Il tribunale dell’Ue ha condannato Ursula von der Leyen per aver nascosto o cancellato i messaggi privati tra lei e il capo di Pfizer su contratti da 35 miliardi di euro. Forse finalmente un po’ di giustizia.
Emma Carini
via email
Gentile lettrice, quella della Corte Generale dell’Ue è una “condanna” appellabile e senza conseguenze penali. Però è notevole che un ente super partes abbia smascherato gli atti indecenti della più indecente leader dell’Unione europea. Fu messa lì dalla Merkel per allontanarla dagli scandali causati in Germania come Ministra della Difesa. Ora sul suo curriculum si stampa una macchia difficilmente delebile. Perfino il Corriere della sera, notoriamente non un foglio rivoluzionario-leninista, stigmatizza. Pur difendendone l’operato ai tempi del mega contratto con la Pfizer, scrive che la sentenza “è un grave colpo per la sua reputazione. È la condanna di un metodo che ha fatto dell’accentramento e della segretezza i suoi pilastri”. E aggiunge che la von Bomben “ha esautorato i commissari e accentra tutto nel suo gabinetto, mentre una fitta barriera cerca di schermarla dal controllo mediatico.

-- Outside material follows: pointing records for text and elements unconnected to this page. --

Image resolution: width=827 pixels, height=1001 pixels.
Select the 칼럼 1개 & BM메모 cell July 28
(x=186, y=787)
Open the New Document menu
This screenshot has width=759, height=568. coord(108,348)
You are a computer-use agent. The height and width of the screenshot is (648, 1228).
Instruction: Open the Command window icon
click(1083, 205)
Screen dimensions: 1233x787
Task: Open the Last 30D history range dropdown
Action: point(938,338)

Un esempio recente è dello scorso gennaio, quando la sua salute divenne per settimane il segreto meglio custodito di Bruxelles: ebbe una grave forma di polmonite e fu ricoverata per un periodo in ospedale, circostanza nascosta ai media e scoperta solo per caso. Ora la Corte Generale ha messo il dito nella ferita. C’è una discrepanza tra la prassi e la retorica della trasparenza di von der Leyen” e questo rende necessario “un radicale cambio di stile e metodo di governo”. Come minimo, direi.